LE REFUS DE VENTE

LE REFUS DE VENTE

I. RAPPEL DES DISPOSITIONS LEGALES ANTERIEURES

L’article 36 de l’ordonnance du 1er décembre 1986 prévoyait effectivement :

« Engage la responsabilité de son auteur et l’oblige à réparer le préjudice en cause le fait, par tout producteur, commerçant, industriel ou artisan … de refuser de satisfaire aux demandes des acheteurs de produits ou aux demandes de prestations de services, lorsque ces demandes ne présentent aucun caractère anormal, qu’elles sont faites de bonne foi et que le refus n’est pas justifié par les dispositions de l’article 10…« .

Par conséquent, sous réserve des conditions énoncées, ce principe de « refus de vente » a longtemps prévalu dans les relations contractuelles entre les professionnels et a régulièrement été appliqué par les tribunaux.
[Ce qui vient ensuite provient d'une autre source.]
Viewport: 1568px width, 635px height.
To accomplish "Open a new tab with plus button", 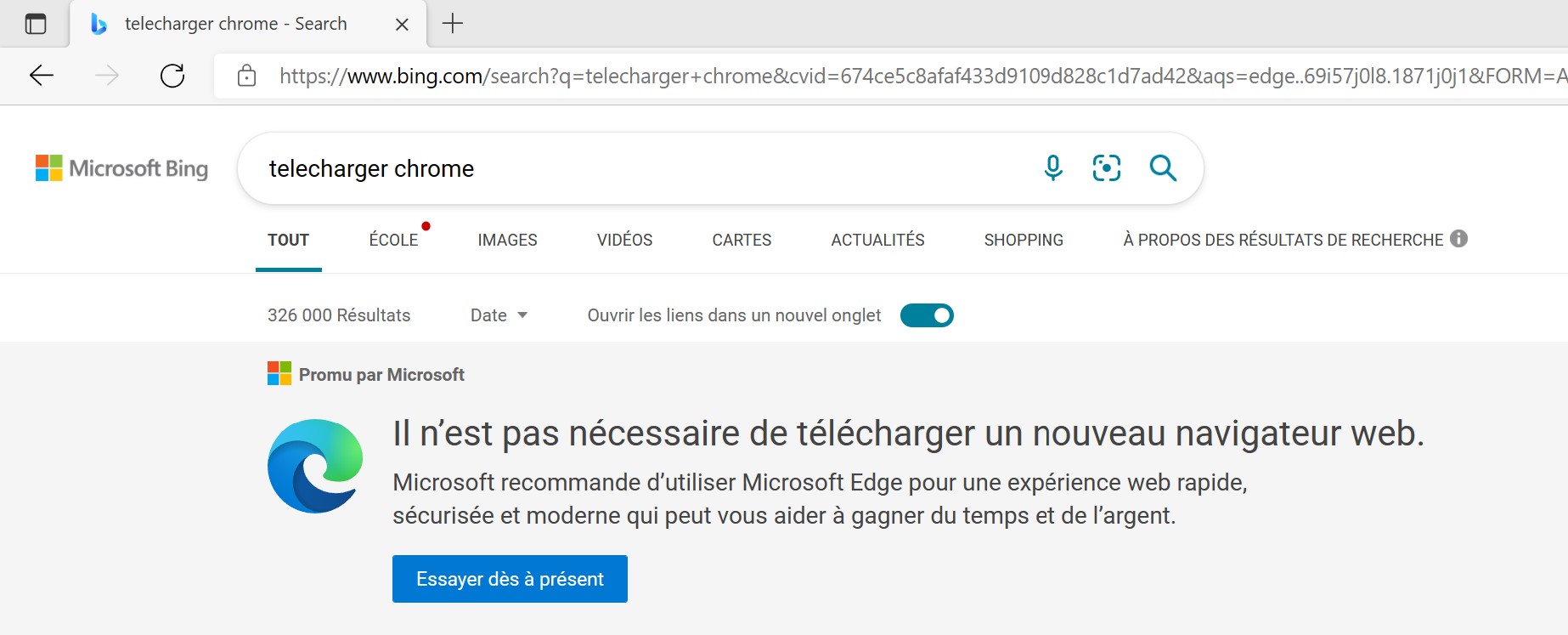I will click(453, 24).
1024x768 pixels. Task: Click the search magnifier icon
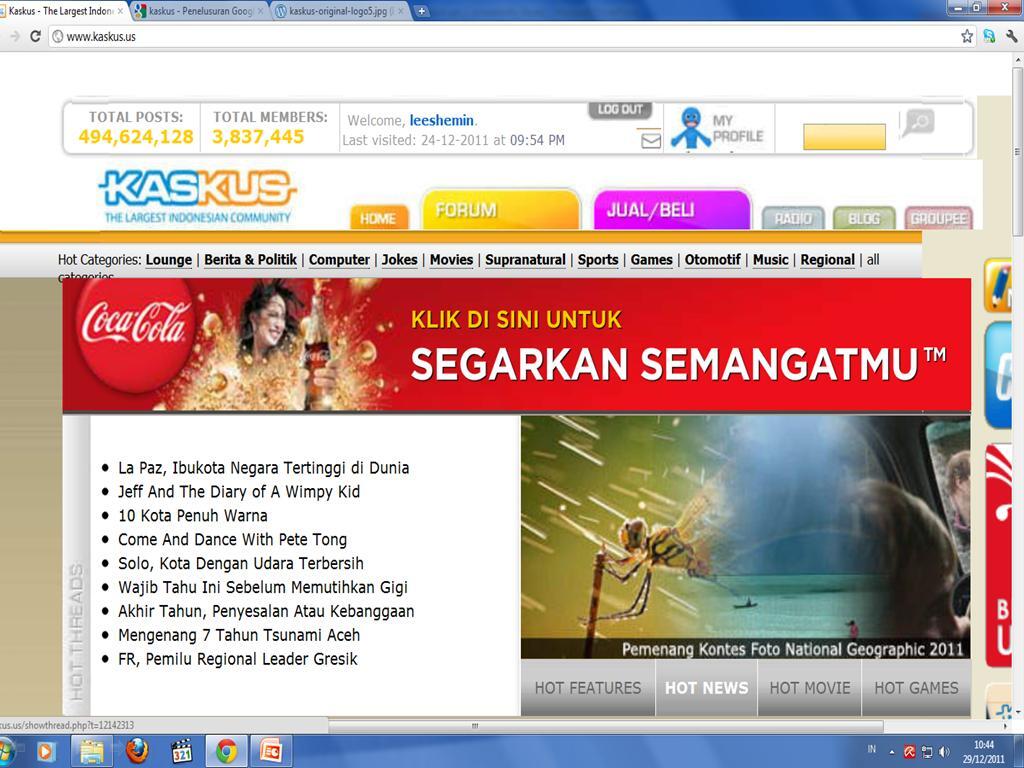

C’est la raison pour laquelle nombre de professionnels imaginent encore que ce principe reste dominant dans les relations commerciales.

Néanmoins, cette position est désormais combattue dans les rapports entre professionnels (le refus de vente reste en vigueur à l’égard des rapports entre professionnels et consommateurs).

Cela est passé, en premier lieu, par la dépénalisation de la règle. En effet, il n’était plus attaché de sanction pénale, mais la responsabilité civile du professionnel pouvait encore être recherchée par le professionnel « évincé ».

En second lieu, le principe de la libéralisation des échanges contractuels a été consacré.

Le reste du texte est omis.